WORKPACKAGE 4, MOLECULAR INTERACTIONS, uses HTP methods to identify protein-protein and protein-DNA interactions involving genes and proteins acting in growth-related pathways. Furthermore, because protein localisation is key to devise and interpret interaction experiments, the compartment(s) in which proteins of interest are targeted will be investigated in vivo.
WORKPACKAGE 5, HTP GROWTH ASSAYS, utilizes two novel large-scale screening methods to study the consequences of genetic and chemical perturbations, respectively. The first approach, cell-based reverse genetics, will take advantage of the cloned DNA sequence repertoires (ORF and silencing constructs) that have been built in recent years to enable Arabidopsis functional genomics. A platform will be developed (i) to transform in parallel Arabidopsis cultured cells with large sets of constructs resulting in the overexpression or the knock-down of the targeted genes, and (ii) to record and automatically distinguish resulting mutant phenotypes in proliferating micro-calli. The second approach, chemical genetics, will be aimed at the discovery of small organic molecules that perturb specifically leaf growth and cell proliferation. Potential protein targets will be searched for compounds exhibiting particularly interesting growth regulation activity.
WORKPACKAGE 6, DATA ACCESS AND INTEGRATION, is dedicated to the dissemination of the biological materials, the experimental results and the software tools exploited and generated in the framework of the project. These efforts will be initiated with the construction of the knowledge base that delimits the molecular scaffold on which the project is built and that will accrue information throughout its lifetime. Coordination and integration will be supported by the definition and enforcement of standard operating procedures and of formal vocabulary (ontologies), adopted from existing standards or developed for the specific objectives of the project. Finally, tools will be implemented to provide on line access to the AGRON-OMICS data, from a central repository and via web services linking databases from particular partners dedicated to the specific technology platforms. At the very least, the mining of these combined datasets will help each participating group to generate novel hypotheses about their biological functional modules to investigate through further experimentation. In addition and importantly, taking advantage of the dissemination efforts within the consortium, all biomaterials, data and tools generated by the partners will be made available to the scientific community at large according to strict and rapid procedures.
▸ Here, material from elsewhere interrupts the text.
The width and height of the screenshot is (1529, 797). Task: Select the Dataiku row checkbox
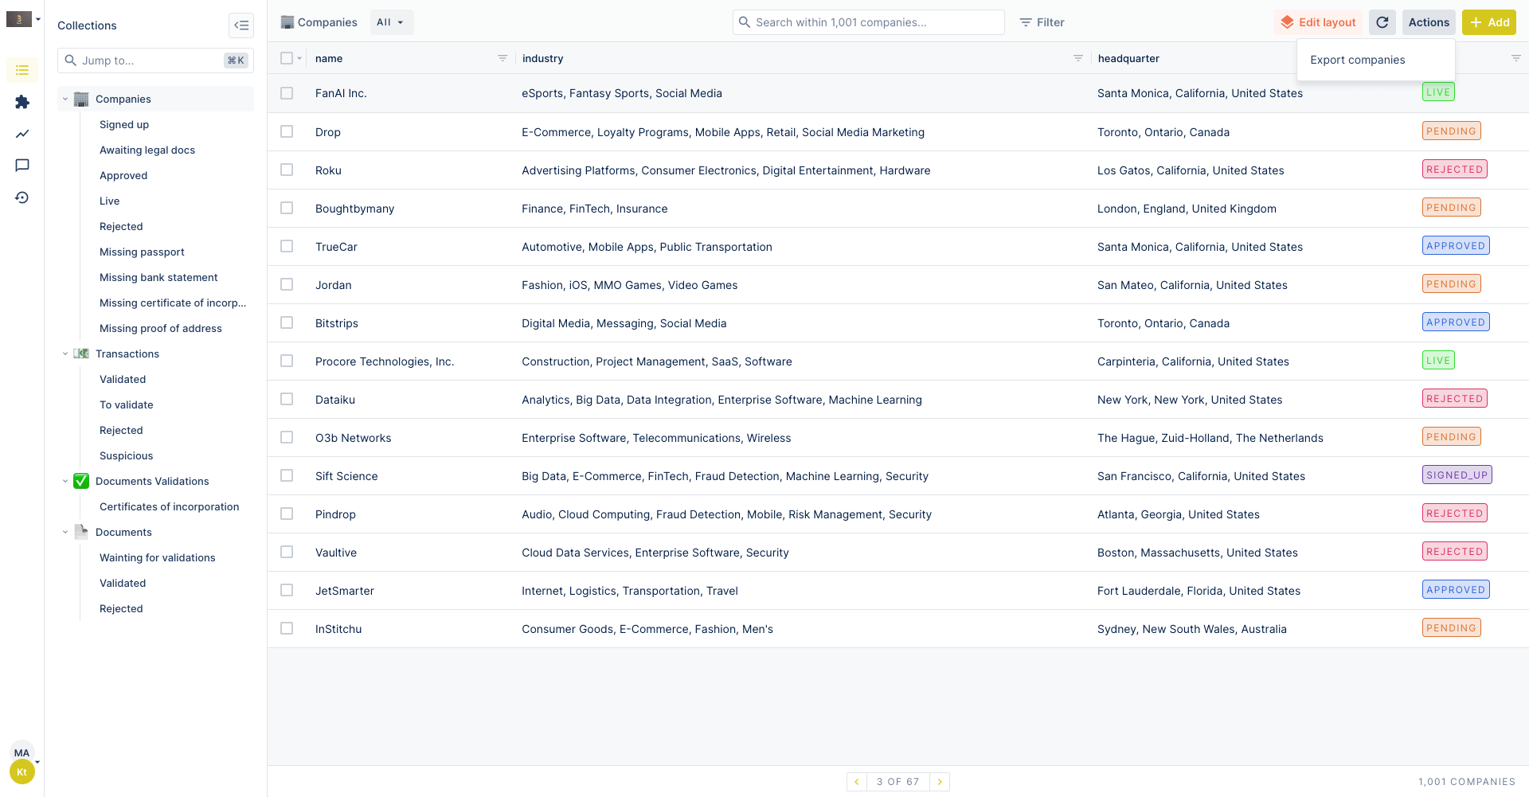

WORKPACKAGE 7, MODELS, aims to developing computational and statistical data analysis tools to discriminate between plausible network models at different levels of complexity including definition of clusters in data matrices, inference of network topology, and temporal and spatial modelling of growth events. Modelling tools will be made available to wet-lab researchers with a focus on predictors of potential regulatory interactions to be tested experimentally.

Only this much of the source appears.